Task details:
Filter the records below for the word "agent". Copy each line that holds it.
+ + + + +
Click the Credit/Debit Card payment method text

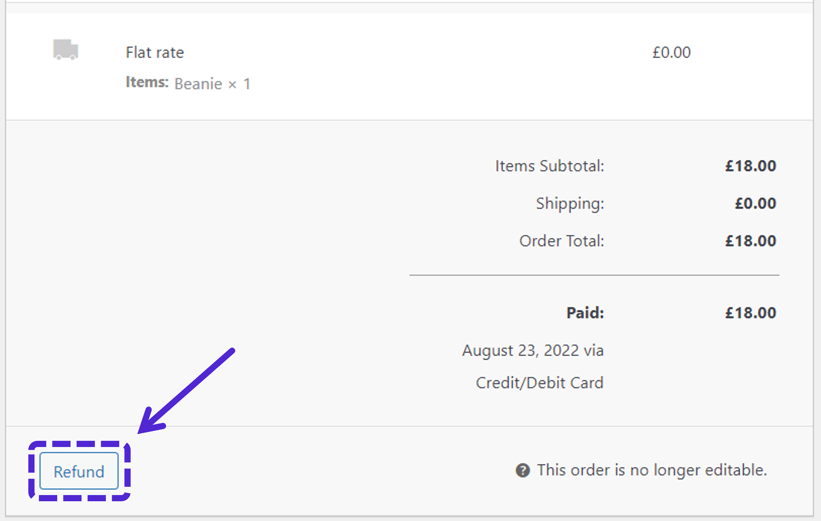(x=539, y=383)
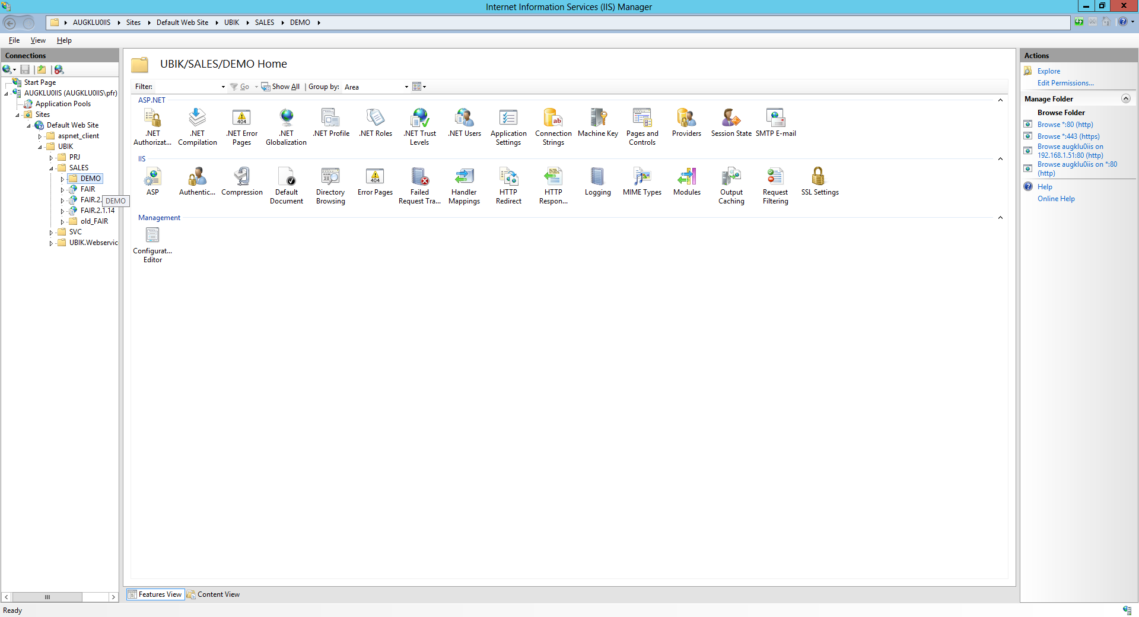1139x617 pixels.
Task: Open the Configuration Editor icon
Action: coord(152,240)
+ + + + +
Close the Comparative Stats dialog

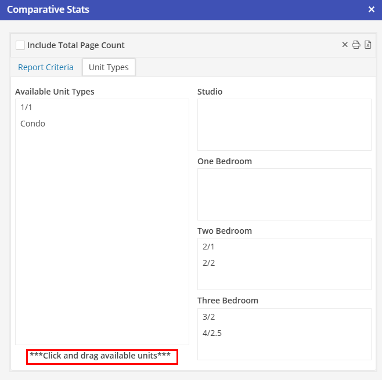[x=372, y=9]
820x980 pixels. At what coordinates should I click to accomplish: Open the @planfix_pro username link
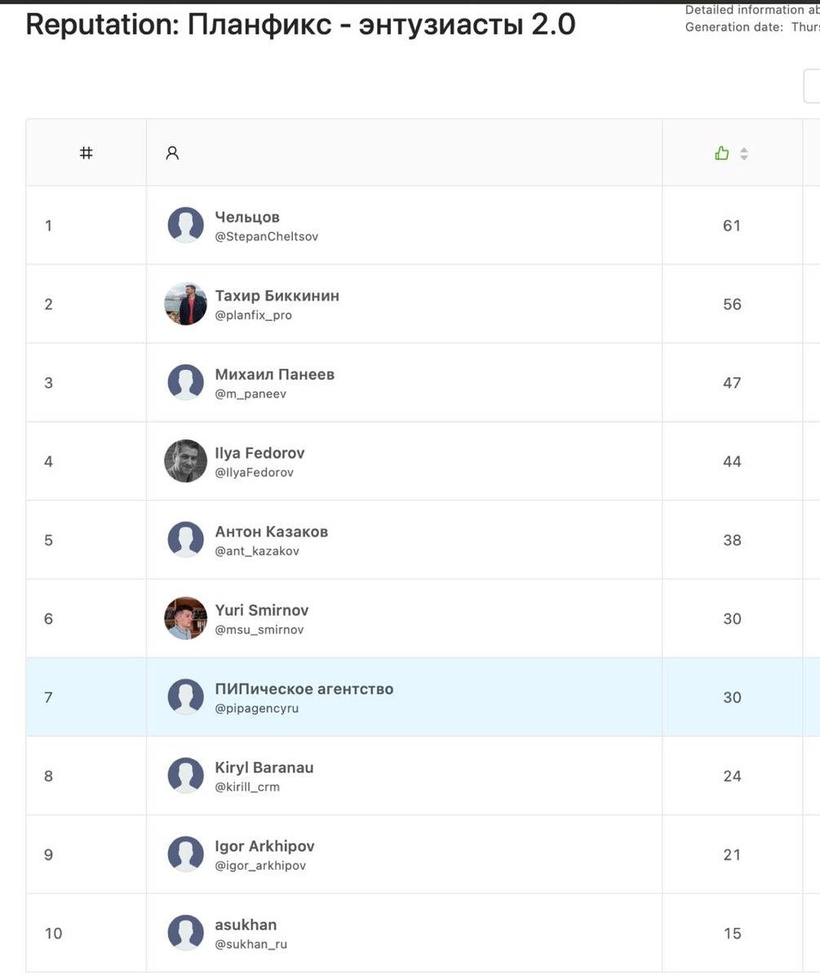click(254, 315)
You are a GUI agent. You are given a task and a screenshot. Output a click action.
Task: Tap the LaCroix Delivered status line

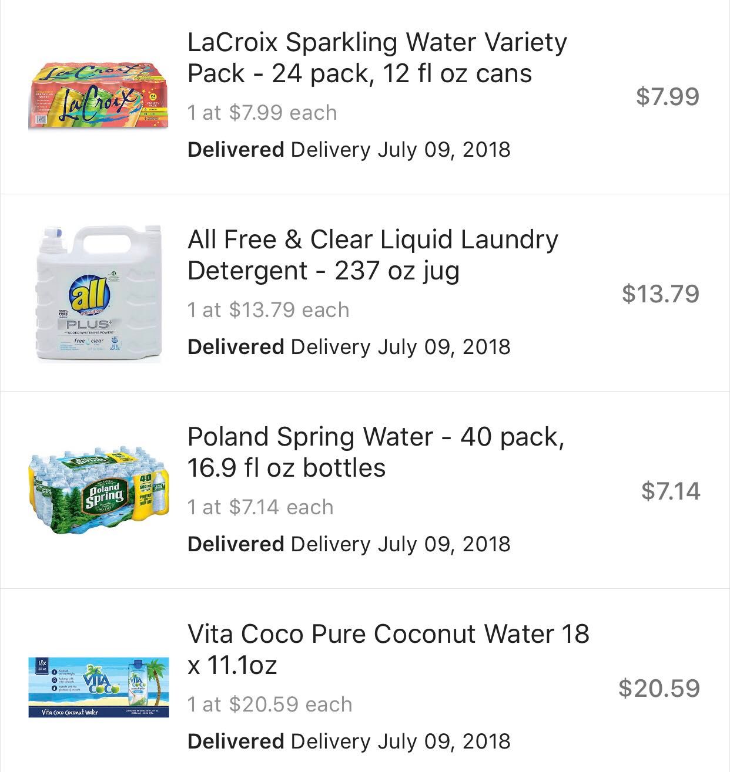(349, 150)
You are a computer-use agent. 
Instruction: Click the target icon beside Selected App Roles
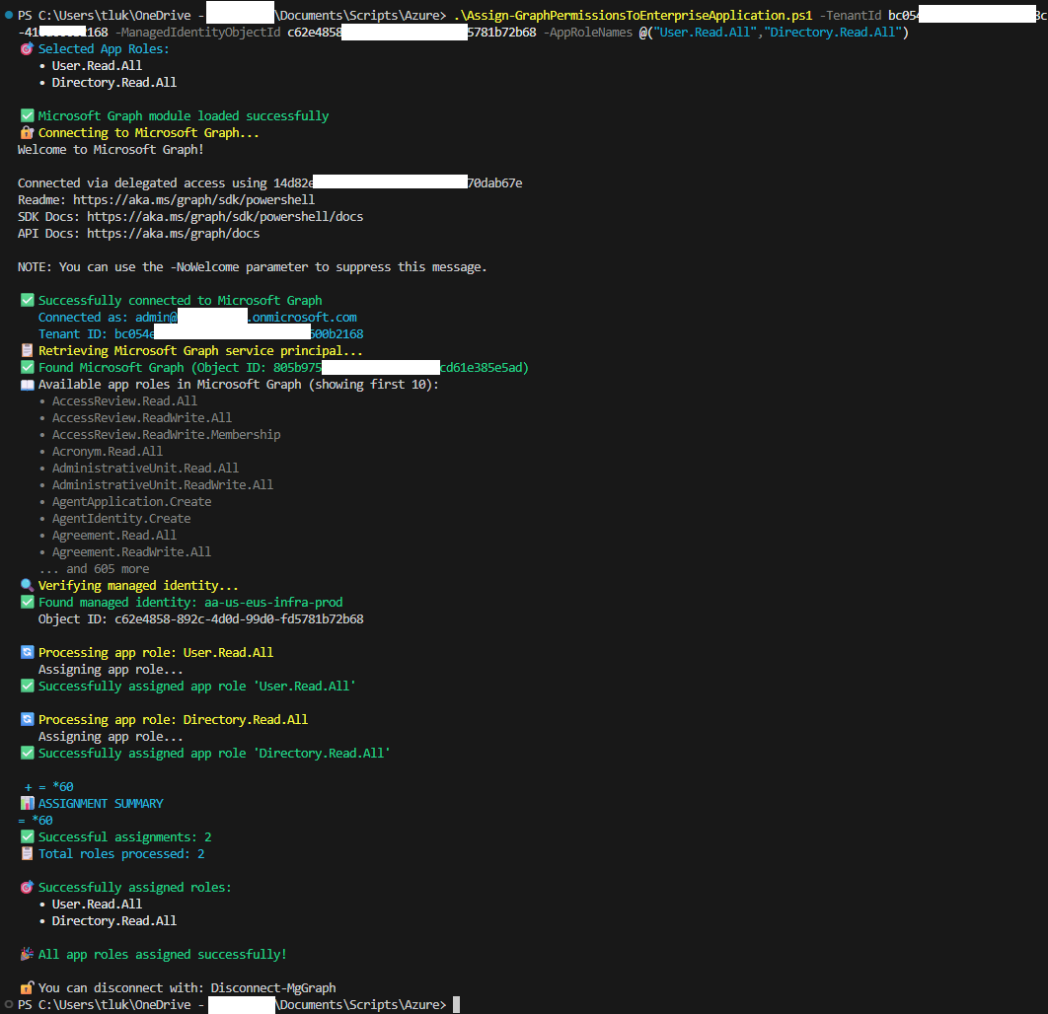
+ + + + +
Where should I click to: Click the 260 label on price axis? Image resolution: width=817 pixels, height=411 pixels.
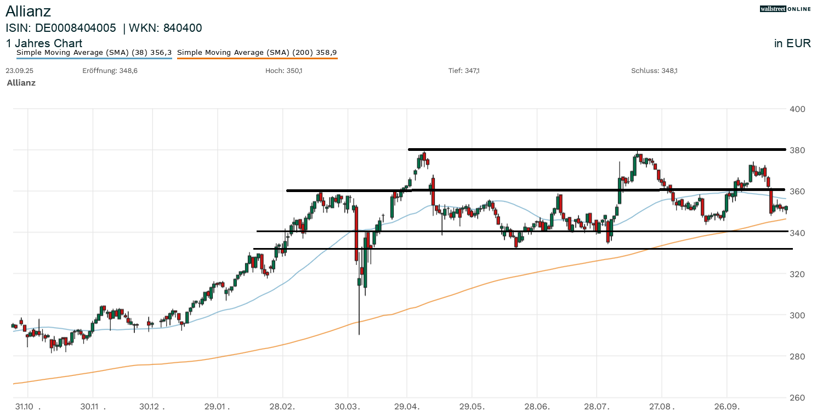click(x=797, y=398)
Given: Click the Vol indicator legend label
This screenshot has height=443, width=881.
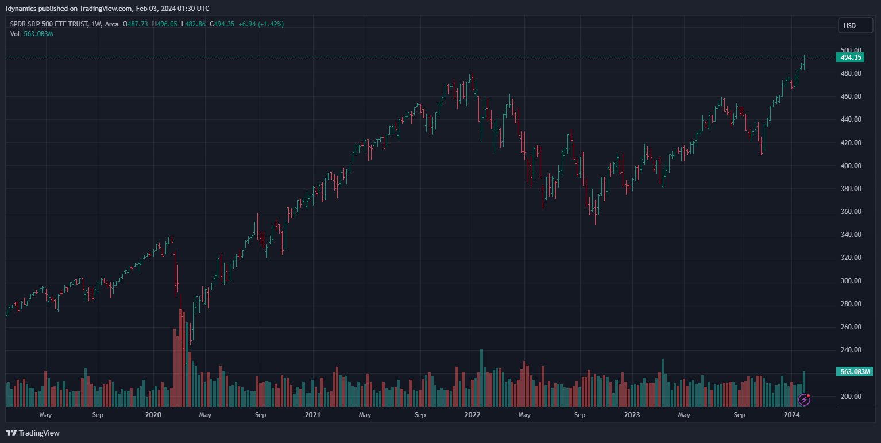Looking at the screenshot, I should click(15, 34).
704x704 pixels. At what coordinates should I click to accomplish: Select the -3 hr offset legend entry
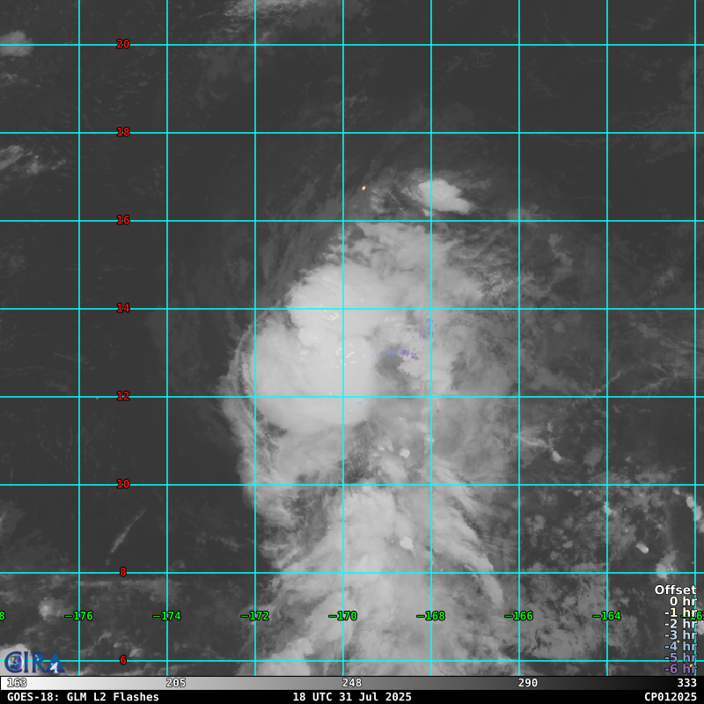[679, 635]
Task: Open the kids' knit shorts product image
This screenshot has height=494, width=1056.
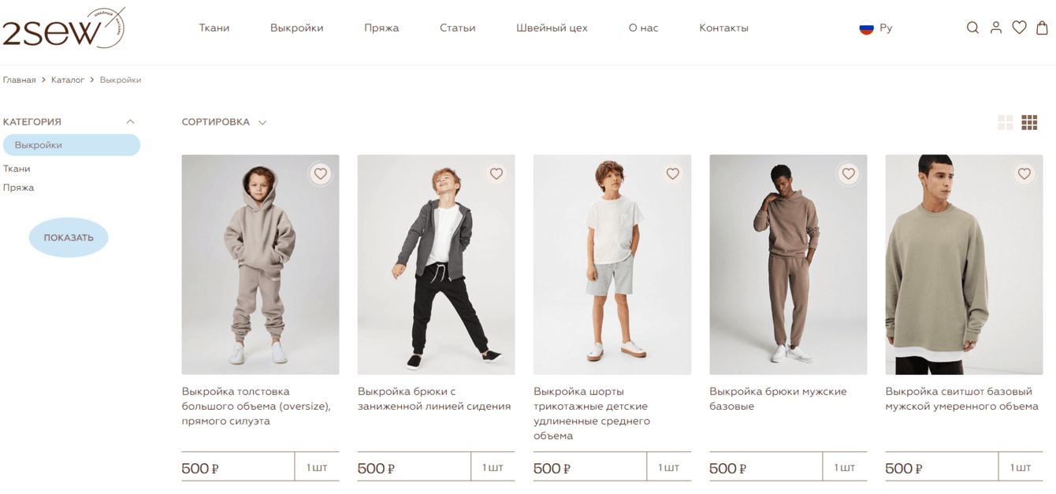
+ + + + +
Solved exercise:
You are a GUI agent. You are given a task and a screenshot. Output a click action.
You are a computer-use agent. 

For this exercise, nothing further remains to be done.